Banking Awareness is the series which is updated daily, and is intended to help you with your preparation for various bank exams. The following article is about ‘Overview of Banking Industry in India’.
Banks are basically a part of the industry which offers financial services. At the core, they take deposits from customers for safe keeping or provide loans to businesses. In India, government-regulated banking system helped to boost the economy and social-economic condition of the people. It has been seen as a credit supplier in India. Banks not only work in the cities and towns but also in the agricultural and rural sectors.
Banking Awareness: Structure of the Indian Banks
Previously, there were money lenders and indigenous bankers conducting banking business. However, a series of reforms and regulations have streamlined the business.

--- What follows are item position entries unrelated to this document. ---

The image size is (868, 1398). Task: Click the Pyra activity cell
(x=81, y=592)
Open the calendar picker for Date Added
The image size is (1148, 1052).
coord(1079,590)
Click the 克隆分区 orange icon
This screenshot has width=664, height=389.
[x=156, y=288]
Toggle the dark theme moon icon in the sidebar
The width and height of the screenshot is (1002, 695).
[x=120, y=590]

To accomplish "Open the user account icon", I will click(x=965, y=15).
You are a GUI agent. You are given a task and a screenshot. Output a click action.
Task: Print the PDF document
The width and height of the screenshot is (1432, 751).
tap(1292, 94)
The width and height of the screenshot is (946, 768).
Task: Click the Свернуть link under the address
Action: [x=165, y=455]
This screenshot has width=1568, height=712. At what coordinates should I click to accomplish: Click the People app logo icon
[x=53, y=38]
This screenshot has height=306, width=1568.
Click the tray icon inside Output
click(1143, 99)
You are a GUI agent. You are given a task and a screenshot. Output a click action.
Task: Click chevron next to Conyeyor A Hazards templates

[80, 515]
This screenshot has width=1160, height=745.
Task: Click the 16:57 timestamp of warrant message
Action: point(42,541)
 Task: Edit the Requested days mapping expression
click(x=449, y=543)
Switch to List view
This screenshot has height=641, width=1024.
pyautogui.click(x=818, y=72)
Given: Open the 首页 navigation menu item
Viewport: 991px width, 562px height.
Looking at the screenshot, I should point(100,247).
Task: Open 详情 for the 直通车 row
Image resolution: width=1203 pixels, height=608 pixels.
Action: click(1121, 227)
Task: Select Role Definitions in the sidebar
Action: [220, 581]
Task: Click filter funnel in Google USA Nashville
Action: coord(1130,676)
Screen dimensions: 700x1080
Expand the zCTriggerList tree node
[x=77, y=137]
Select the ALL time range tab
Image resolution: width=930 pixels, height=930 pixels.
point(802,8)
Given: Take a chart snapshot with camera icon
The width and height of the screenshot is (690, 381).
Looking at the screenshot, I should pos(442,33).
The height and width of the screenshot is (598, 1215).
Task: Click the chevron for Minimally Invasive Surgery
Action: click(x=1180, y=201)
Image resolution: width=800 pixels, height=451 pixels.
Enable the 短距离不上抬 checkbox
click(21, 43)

As the industry is governed by effective laws, it is healthy and prosperous. Consequently, a healthy banking system will mean a thriving economy. The Indian banks are broadly divided into:
- Scheduled Banks – those which are recognized under the second schedule of the RBI Act, 1934.
- Non-scheduled Banks – those which are not recognized by the RBI Act.
Scheduled Banks – The banks must have a minimum paid up capital of 0.5 million at its disposal. They must also fulfill all conditions laid down by the RBI and conduct business that does not harm the interest of the customers. The scheduled banks can be:
- Commercial Bank – these are commonly known banks, such as SBI, Punjab National Bank, Central Bank of India, and more.
- Cooperative Banks – these are scheduled banks under the Cooperative Societies Act. They are usually cooperative credit institutions where they thrive on mutual help and co-operative principles.
Scheduled Commercial Banks (SCBs): These banks provide the main banking business. These banks are divided into five groups based on how they operate and their ownership criteria.
- The six associate banks of SBI and SBI operate as per SBI Act, 1955 and SBI Subsidiary Banks Act, 1959.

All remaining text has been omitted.